While the outdoor community was generally very welcoming, there were no Black skiers or mountain bikers in Bell’s world. She kept running into the same types of people over and over again. “I’d draw these characters and I realized that there were no archetypes that looked like me,” says Bell. So she created her own hero, Ruby J., who has a septum piercing and cool goggles and a slouchy hat. “Ruby J. is basically the ski role model that I always wished I had as a kid.” Today she hopes Ruby J. and the rest of her artwork will inspire young women of color to pursue gravity sports.

Bell’s artwork is just one of the ways she’s working for more representation of people of color in the outdoors.
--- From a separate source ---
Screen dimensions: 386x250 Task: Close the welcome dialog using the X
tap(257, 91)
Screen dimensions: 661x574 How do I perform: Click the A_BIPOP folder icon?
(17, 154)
She’s been featured in ads, profiled in videos, and written up in the pages of mountain-bike magazines. She speaks at events and is an outspoken ambassador for a handful of outdoor brands. Which brings us back to Hood River’s fun and playful trails and Bell’s desire to show more people Black joy in the outdoors—“the silliness, the laughter, the zeal, and the passion.”

The weather, as it often is in the Northwest, was cool and rainy that June, and the RV felt like home to Bell and Paukert, affording a warm and dry place to cook, play games, and relax—and allowing them to focus on the riding. “When I’m on my mountain bike or I’m out playing in the mountains, that’s where I feel like I can exist and find pure joy,” says Bell. “I can go out and try to be the change that I want to see.” Her hope is that the more people see that change, and are inspired by her actions, and the voices of others like her, then the more likely we are to all work together to really make a difference.